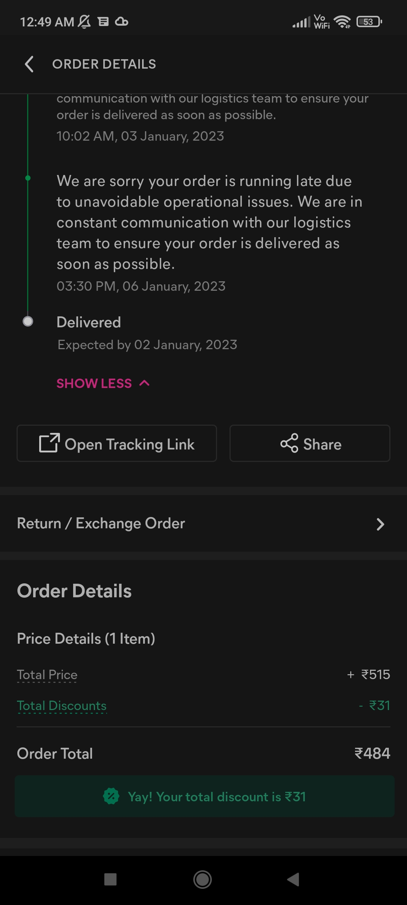Tap the battery indicator in status bar
The width and height of the screenshot is (407, 905).
point(369,22)
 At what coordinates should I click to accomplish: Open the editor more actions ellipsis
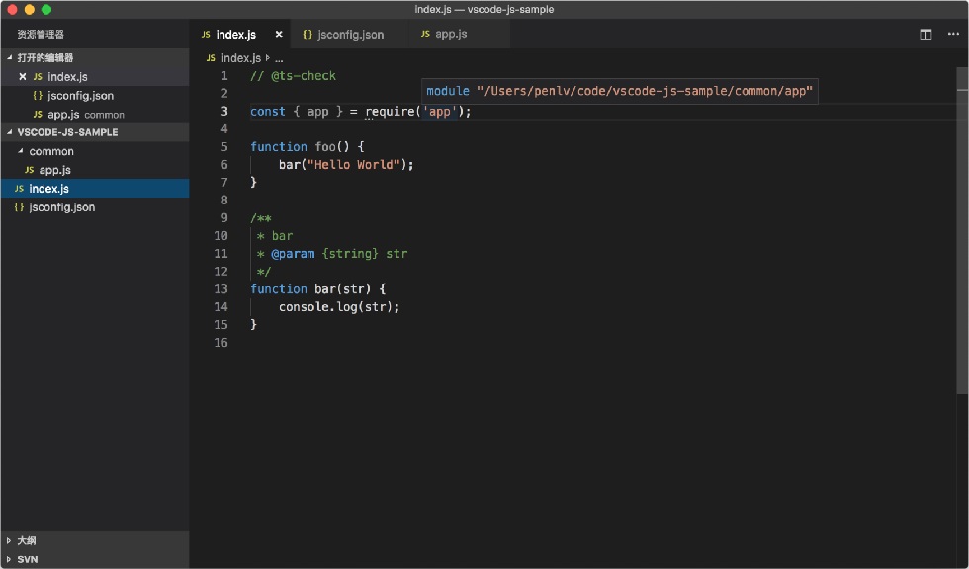coord(953,34)
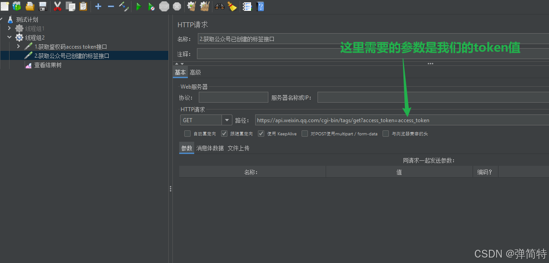Screen dimensions: 549x263
Task: Open the GET method dropdown
Action: coord(226,119)
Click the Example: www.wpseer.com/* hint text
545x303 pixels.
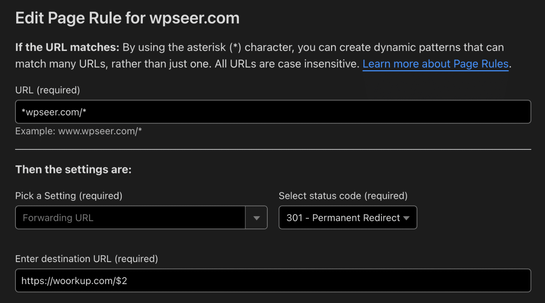pyautogui.click(x=79, y=131)
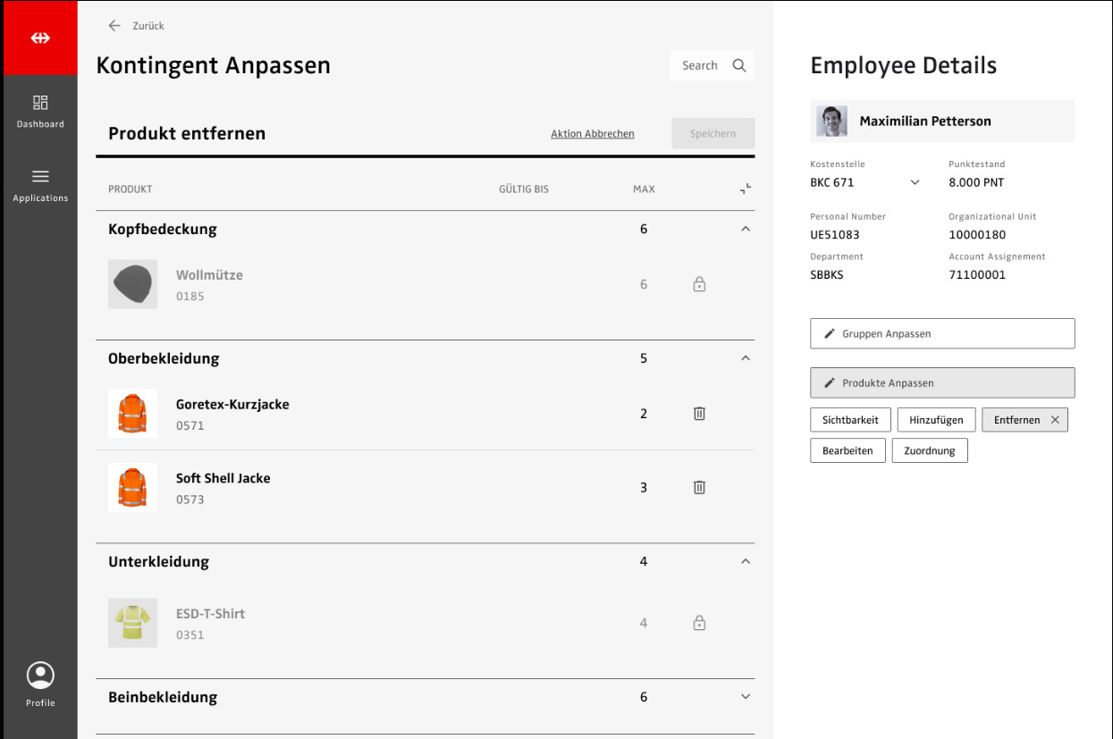Click trash icon for Soft Shell Jacke
This screenshot has width=1113, height=739.
(x=699, y=488)
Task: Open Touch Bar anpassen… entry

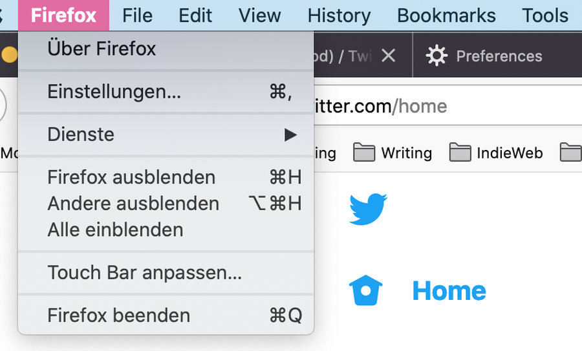Action: click(166, 272)
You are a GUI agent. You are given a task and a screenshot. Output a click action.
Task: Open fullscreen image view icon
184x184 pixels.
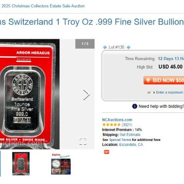click(83, 142)
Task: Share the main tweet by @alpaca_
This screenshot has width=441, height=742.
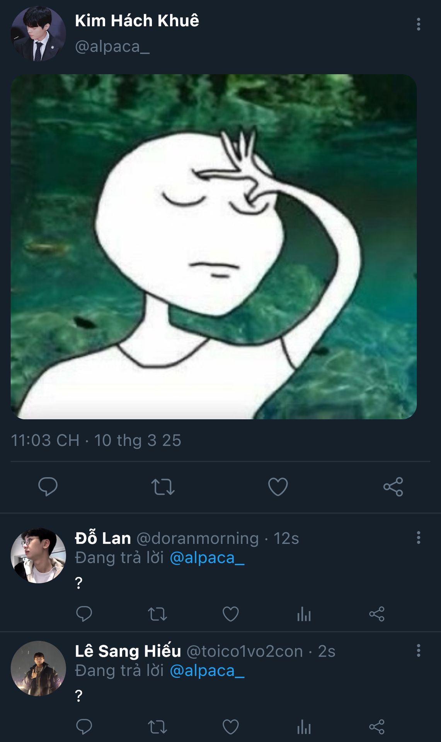Action: coord(393,487)
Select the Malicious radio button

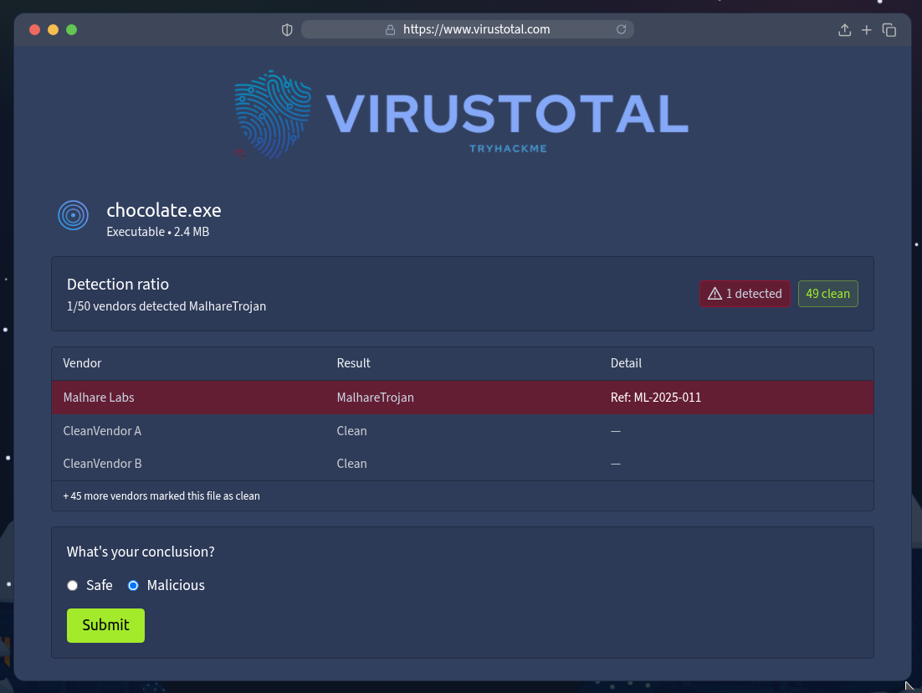tap(133, 586)
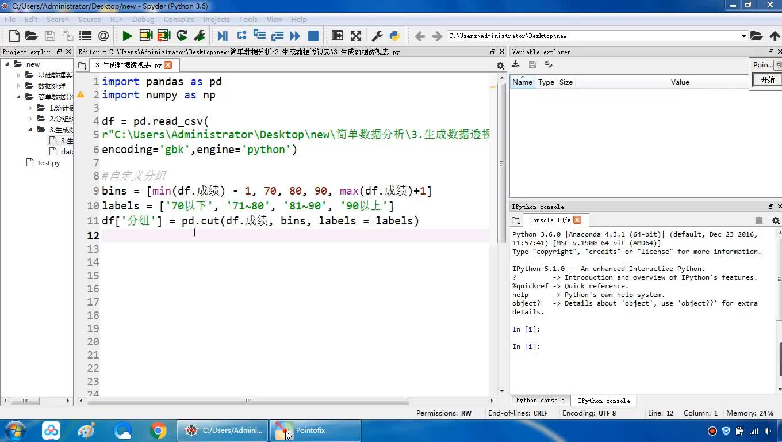782x442 pixels.
Task: Open Preferences with the wrench icon
Action: click(x=377, y=36)
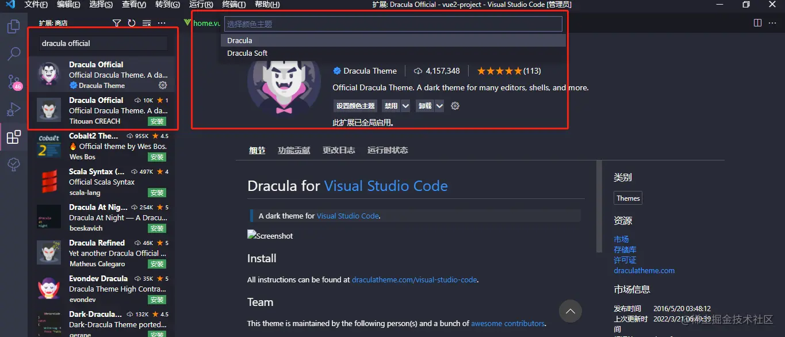Switch to the 更改日志 tab
785x337 pixels.
click(339, 150)
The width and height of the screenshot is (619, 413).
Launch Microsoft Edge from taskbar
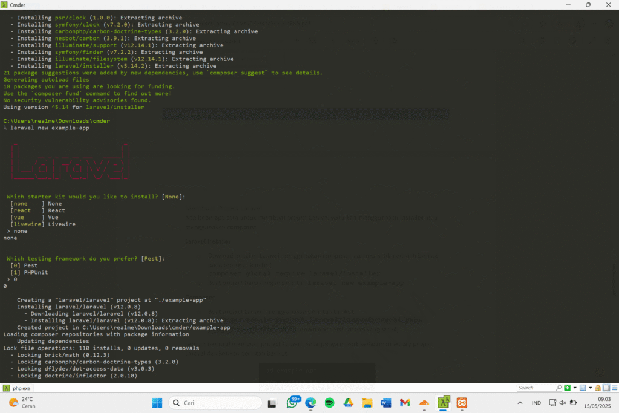point(311,403)
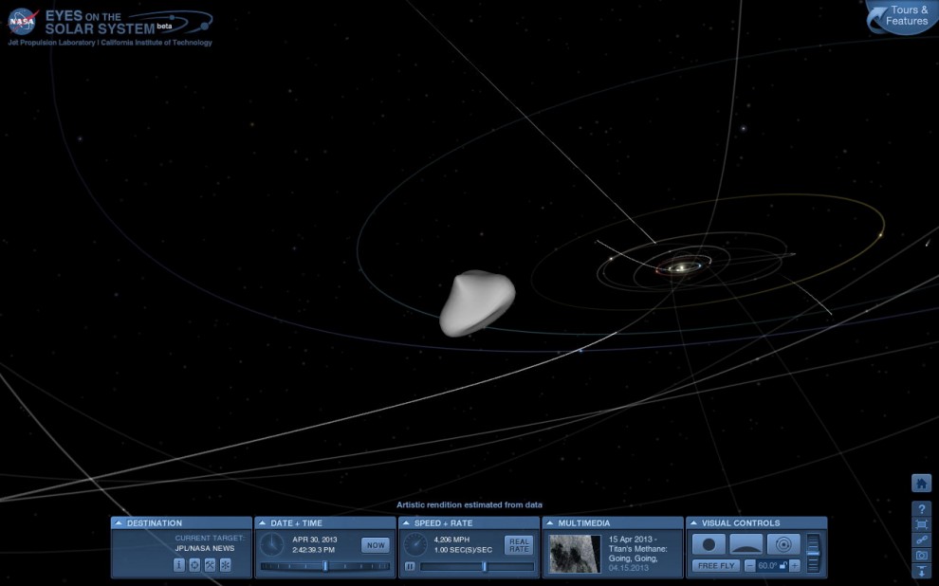Select the full planet view button
This screenshot has width=939, height=586.
point(709,544)
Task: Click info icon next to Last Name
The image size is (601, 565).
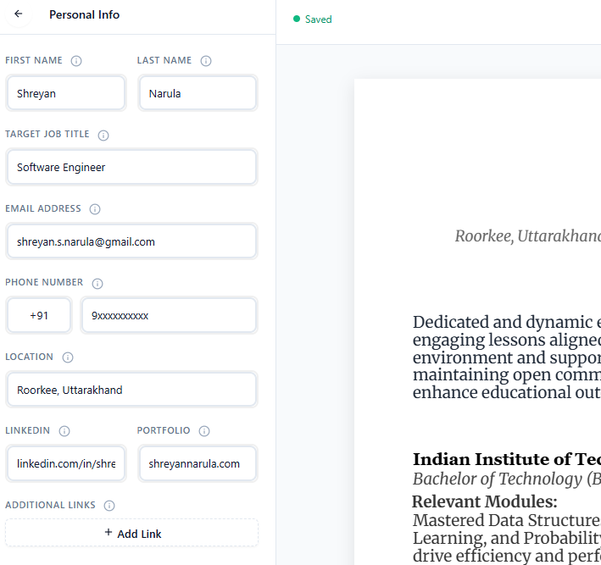Action: 206,61
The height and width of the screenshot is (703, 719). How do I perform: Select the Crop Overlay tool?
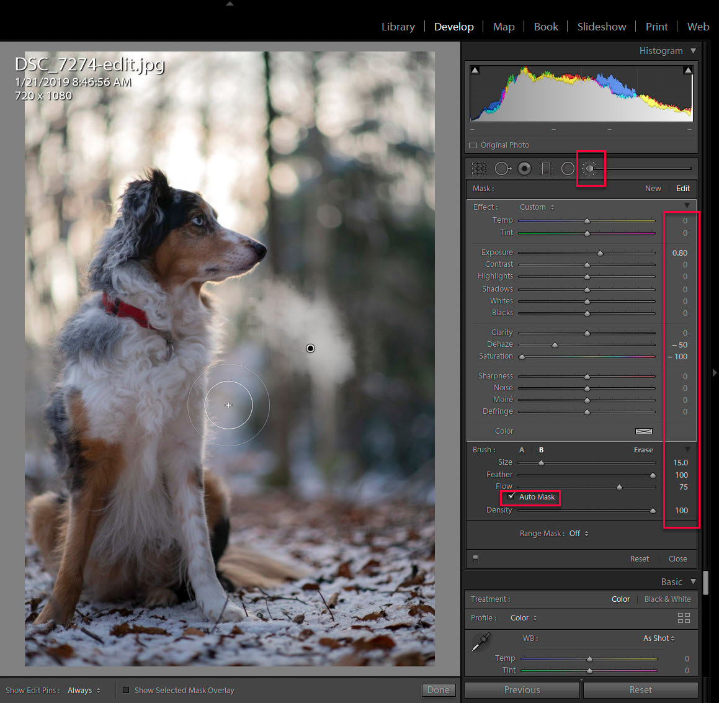479,168
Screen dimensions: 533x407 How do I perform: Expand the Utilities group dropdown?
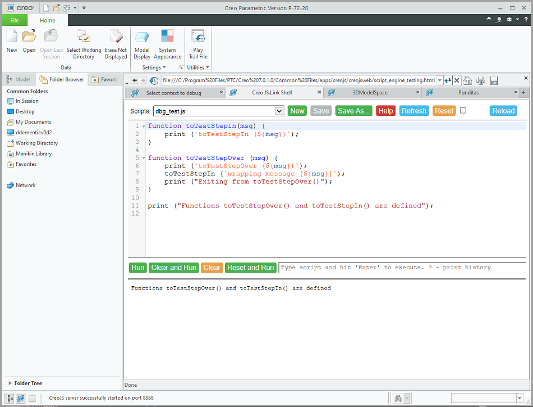(x=197, y=67)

## Directions:
Repeat exactly the lines above, starting at the one that contains "Task: Share the main tweet by @alpaca_" and stopping at the last line of the entries, and leave out the pictures.

## Finished task:
Task: Share the main tweet by @alpaca_
This screenshot has width=441, height=742.
Action: coord(393,487)
Select the Malicious radio button

tap(133, 586)
782x442 pixels.
Task: Open Preferences with the wrench icon
Action: click(x=377, y=36)
Switch to the 更改日志 tab
785x337 pixels.
click(339, 150)
The width and height of the screenshot is (619, 413).
Launch Microsoft Edge from taskbar
point(311,403)
Select the full planet view button
This screenshot has width=939, height=586.
point(709,544)
Task: Click info icon next to Last Name
The image size is (601, 565).
Action: 206,61
The height and width of the screenshot is (703, 719). How do I perform: Select the Crop Overlay tool?
479,168
Screen dimensions: 533x407 How do I perform: Expand the Utilities group dropdown?
(x=197, y=67)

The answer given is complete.